Na początku grudnia wiceminister Pyzik zapowiadał w Katowicach „zielone światło” dla niektórych zapisów umowy społecznej, jednak dopiero pod koniec przyszłego miesiąca złożony ma zostać do Komisji Europejskiej wniosek o jej notyfikację. Sytuację finansową PGG ma częściowo uratować tzw. ustawa płynnościowa, ale – po pierwsze – ustawa ta nie została jeszcze zaakceptowana nawet przez Senat, a – po drugie – jej zapisy może jeszcze zakwestionować Komisja Europejska.
Rozmowy, które odbyły się we wtorek pomiędzy związkowcami, przedstawicielami PGG oraz wiceministrem aktywów państwowych Piotrem Pyzikiem zakończyły się fiaskiem. – Strony nie doszły do porozumienia ws. wypłacenia rekompensat za pracę w weekendy od września do końca grudnia. Wiceminister Piotr Pyzik zaproponował związkowcom spotkanie dotyczące umowy społecznej i wynagrodzeń na nadchodzący rok, które miałoby się odbyć między 12 a 14 stycznia – informowali związkowcy z Sierpnia’80.

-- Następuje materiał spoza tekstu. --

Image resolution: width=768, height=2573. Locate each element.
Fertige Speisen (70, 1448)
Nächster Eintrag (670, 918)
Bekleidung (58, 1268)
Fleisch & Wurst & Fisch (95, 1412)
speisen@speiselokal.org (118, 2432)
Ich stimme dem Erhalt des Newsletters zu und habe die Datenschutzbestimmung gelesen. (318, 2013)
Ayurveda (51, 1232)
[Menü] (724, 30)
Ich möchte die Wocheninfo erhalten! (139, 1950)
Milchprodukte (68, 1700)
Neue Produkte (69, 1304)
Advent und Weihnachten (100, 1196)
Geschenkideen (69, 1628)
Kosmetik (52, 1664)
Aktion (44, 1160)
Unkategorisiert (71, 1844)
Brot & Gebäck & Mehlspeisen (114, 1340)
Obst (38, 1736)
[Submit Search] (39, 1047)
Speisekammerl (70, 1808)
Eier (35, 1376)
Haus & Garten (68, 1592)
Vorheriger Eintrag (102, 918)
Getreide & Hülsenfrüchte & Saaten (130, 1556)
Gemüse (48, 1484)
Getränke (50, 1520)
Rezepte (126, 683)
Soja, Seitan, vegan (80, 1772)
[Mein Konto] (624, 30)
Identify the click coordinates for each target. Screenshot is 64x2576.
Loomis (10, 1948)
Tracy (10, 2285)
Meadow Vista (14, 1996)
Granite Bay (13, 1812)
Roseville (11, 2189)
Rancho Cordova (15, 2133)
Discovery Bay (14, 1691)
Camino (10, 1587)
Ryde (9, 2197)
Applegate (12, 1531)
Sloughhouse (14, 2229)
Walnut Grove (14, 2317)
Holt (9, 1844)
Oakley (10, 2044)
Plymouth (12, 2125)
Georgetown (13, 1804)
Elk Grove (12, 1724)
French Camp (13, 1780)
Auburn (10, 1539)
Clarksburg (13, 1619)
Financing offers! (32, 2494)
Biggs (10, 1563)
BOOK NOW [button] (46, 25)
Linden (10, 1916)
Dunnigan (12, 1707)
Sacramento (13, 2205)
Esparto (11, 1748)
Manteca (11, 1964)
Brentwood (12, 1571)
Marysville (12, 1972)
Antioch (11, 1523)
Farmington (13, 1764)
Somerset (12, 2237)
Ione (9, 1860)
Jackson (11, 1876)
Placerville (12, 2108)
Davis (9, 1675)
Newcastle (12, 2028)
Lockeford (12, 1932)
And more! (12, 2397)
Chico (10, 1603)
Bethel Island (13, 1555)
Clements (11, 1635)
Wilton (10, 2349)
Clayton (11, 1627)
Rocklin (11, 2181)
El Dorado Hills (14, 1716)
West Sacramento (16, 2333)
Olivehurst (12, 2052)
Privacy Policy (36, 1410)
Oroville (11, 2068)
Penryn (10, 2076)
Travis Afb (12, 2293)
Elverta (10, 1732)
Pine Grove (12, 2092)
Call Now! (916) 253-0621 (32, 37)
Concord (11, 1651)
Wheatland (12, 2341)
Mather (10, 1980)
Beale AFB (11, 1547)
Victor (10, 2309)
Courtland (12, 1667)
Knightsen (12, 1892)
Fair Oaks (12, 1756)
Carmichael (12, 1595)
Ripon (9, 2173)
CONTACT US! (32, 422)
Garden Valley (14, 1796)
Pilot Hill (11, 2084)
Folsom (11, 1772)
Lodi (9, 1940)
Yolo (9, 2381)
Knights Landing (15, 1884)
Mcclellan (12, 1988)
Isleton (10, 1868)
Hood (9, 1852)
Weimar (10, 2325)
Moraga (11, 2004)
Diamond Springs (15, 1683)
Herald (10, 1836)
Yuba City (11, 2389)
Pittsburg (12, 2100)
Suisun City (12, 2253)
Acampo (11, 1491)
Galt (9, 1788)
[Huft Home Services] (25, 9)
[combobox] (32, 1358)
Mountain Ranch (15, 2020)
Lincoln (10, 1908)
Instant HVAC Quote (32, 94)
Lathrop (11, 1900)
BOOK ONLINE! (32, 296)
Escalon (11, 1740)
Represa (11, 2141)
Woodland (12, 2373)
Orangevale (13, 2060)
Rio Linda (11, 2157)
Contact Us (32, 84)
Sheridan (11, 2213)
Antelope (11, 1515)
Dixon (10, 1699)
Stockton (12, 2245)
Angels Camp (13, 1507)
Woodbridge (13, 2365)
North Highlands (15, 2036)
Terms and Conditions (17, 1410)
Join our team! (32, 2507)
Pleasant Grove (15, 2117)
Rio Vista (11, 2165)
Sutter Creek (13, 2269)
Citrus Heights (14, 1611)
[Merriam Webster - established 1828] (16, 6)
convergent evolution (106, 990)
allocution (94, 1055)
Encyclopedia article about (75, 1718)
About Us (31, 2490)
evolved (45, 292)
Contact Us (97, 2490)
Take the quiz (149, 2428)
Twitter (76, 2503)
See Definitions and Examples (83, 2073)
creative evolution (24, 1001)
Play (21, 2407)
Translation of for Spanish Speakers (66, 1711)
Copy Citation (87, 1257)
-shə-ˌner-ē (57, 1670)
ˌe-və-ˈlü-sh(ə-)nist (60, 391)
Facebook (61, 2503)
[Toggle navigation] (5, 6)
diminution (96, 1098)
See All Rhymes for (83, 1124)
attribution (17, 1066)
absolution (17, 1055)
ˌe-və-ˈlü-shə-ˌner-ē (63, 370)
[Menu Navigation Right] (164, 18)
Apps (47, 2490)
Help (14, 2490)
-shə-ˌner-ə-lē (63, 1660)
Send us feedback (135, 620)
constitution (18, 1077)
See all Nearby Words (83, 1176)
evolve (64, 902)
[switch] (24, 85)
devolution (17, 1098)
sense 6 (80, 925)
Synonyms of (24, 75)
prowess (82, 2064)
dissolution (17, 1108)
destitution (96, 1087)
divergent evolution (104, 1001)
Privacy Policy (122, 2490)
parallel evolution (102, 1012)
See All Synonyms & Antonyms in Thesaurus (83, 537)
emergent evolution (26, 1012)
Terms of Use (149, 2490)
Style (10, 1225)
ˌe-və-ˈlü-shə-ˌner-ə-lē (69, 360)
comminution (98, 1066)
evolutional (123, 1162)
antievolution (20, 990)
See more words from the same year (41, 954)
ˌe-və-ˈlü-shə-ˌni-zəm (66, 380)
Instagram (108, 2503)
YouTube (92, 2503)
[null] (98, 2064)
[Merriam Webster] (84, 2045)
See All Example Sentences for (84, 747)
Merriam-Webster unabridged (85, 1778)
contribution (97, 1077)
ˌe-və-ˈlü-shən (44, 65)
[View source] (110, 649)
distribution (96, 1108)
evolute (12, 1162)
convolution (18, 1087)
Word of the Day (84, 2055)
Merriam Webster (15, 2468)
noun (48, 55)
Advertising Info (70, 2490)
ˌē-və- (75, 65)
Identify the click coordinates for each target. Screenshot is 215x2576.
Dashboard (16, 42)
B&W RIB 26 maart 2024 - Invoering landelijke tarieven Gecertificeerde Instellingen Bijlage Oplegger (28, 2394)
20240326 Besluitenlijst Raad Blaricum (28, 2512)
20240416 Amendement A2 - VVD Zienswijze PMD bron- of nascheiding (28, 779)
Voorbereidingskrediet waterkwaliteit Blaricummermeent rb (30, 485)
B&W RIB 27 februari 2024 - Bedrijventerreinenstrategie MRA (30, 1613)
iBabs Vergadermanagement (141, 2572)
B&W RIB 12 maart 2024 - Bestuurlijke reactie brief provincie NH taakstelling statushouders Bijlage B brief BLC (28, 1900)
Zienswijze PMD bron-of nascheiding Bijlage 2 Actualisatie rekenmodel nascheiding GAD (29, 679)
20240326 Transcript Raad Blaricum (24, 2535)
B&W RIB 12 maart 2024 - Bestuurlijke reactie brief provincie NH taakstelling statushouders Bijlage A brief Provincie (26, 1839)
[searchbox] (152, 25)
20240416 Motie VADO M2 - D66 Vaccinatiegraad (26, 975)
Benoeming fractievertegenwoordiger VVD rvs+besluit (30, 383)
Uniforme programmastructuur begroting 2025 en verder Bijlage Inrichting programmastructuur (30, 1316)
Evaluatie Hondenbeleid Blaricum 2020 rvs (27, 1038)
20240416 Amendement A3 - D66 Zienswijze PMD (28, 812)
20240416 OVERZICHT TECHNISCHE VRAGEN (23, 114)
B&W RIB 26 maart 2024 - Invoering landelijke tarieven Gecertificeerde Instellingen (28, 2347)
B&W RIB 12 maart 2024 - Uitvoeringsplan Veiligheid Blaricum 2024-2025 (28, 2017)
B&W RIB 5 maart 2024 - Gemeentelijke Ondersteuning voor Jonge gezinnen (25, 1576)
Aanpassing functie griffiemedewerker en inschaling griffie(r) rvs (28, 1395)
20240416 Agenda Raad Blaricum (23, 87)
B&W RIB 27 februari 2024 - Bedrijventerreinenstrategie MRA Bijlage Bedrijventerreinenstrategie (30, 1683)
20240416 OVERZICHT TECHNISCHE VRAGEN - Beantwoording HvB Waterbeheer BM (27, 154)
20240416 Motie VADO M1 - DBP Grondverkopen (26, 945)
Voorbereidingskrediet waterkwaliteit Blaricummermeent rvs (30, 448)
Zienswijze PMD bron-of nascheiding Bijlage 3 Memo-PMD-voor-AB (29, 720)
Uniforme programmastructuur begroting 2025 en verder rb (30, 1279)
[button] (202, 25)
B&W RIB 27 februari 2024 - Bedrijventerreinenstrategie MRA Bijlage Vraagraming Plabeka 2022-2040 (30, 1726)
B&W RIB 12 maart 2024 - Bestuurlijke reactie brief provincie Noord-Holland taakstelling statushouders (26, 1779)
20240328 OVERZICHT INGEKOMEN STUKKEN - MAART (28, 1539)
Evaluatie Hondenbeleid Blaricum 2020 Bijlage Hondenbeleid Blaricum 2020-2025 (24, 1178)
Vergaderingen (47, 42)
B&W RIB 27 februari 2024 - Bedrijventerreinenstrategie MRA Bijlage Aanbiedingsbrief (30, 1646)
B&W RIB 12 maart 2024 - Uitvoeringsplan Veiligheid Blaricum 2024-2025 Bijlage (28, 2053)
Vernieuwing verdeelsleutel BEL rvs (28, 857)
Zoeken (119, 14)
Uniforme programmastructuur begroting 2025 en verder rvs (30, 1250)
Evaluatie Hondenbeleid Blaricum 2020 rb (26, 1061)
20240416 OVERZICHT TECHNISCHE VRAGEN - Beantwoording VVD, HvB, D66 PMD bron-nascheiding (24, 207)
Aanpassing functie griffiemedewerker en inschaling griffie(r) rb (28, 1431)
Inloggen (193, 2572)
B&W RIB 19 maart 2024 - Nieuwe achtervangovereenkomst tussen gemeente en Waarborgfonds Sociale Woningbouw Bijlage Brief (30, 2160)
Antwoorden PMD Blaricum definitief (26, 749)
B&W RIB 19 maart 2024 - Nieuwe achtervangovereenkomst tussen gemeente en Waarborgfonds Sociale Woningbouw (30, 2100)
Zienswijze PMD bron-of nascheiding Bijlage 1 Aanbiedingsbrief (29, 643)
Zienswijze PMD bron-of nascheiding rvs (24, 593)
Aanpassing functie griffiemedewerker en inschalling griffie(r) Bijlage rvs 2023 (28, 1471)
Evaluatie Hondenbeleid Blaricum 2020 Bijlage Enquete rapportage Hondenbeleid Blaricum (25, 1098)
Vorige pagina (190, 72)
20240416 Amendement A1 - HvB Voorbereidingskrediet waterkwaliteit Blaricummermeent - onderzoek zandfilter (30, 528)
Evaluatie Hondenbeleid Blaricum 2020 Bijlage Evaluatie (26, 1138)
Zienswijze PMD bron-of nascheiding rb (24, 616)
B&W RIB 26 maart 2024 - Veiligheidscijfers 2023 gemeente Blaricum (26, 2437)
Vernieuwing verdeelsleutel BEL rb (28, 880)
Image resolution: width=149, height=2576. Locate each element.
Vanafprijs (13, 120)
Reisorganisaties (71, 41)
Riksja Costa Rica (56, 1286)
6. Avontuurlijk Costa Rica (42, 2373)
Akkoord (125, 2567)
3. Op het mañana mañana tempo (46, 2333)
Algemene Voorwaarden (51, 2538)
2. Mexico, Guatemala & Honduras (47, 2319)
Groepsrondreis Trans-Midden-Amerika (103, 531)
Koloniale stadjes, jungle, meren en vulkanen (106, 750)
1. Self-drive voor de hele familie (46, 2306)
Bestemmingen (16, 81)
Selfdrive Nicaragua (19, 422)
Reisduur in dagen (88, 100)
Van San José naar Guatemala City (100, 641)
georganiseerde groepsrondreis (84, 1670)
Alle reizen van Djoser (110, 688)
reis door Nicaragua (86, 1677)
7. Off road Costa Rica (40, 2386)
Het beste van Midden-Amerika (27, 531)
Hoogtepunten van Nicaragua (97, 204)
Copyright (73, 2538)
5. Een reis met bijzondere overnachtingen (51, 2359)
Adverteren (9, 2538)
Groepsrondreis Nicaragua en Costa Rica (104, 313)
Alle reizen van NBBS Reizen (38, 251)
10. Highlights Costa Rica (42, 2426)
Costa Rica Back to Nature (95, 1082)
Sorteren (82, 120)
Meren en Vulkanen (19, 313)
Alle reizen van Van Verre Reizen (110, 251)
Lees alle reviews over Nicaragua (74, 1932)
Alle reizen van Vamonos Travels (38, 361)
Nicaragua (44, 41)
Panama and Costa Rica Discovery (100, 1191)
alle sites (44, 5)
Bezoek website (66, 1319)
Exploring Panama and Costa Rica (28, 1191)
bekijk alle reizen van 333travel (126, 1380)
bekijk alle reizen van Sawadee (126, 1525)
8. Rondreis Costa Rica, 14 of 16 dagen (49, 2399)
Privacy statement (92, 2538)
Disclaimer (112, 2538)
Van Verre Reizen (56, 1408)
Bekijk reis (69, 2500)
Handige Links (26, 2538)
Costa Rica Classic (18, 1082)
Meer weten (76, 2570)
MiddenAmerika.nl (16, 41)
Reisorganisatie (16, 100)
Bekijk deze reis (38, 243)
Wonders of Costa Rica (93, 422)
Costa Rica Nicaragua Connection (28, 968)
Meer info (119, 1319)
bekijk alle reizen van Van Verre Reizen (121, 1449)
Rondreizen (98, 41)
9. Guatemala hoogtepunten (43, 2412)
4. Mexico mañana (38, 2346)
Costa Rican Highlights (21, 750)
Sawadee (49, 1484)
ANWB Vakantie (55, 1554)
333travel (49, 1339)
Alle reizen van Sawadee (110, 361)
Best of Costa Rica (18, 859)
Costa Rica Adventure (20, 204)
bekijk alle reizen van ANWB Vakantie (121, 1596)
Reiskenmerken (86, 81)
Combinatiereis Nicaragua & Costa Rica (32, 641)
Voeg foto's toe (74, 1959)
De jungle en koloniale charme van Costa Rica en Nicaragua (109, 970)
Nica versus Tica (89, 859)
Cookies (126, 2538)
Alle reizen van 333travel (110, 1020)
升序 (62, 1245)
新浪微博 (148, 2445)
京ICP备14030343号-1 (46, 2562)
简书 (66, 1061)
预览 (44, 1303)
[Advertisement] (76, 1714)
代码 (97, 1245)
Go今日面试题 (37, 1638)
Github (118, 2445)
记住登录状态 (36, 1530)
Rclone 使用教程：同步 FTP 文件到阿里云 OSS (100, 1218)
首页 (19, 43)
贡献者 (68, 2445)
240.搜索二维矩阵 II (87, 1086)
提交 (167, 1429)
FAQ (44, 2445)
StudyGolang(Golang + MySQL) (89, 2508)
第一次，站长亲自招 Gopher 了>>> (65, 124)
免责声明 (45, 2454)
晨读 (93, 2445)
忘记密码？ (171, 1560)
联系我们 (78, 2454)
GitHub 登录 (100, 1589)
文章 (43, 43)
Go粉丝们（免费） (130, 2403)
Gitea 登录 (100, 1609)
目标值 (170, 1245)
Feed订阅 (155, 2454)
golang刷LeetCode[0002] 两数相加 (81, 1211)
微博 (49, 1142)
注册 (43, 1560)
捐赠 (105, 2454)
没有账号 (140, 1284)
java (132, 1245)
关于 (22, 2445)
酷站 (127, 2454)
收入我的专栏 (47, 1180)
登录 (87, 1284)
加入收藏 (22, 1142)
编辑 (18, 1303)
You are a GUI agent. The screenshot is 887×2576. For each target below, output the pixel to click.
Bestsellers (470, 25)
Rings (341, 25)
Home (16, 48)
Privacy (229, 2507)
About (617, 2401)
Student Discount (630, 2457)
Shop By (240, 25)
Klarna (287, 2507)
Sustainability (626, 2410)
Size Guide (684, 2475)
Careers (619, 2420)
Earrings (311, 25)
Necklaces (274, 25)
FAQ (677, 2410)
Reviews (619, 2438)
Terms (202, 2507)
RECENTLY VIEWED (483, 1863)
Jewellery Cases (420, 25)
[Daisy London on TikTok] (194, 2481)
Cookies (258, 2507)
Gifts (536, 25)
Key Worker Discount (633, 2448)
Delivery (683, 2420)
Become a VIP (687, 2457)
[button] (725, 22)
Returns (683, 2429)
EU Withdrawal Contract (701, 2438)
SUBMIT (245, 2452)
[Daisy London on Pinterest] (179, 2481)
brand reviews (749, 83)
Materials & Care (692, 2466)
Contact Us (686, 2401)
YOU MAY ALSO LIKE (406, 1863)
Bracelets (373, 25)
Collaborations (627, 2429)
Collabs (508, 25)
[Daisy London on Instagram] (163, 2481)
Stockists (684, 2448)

W tej sytuacji związkowy sztab protestacyjno-strajkowy w środę, 29 grudnia, poinformował, że 4 stycznia, we wszystkich kopalniach PGG związkowcy zamierzają rozpocząć blokadę transportów węgla wysyłanych z kopalń do elektrowni – o ile do tego czasu nie zostanie zawarte porozumienie w sprawie płac i rekompensat. Związkowcy chcą też przeprowadzić referendum strajkowe w kopalniach PGG.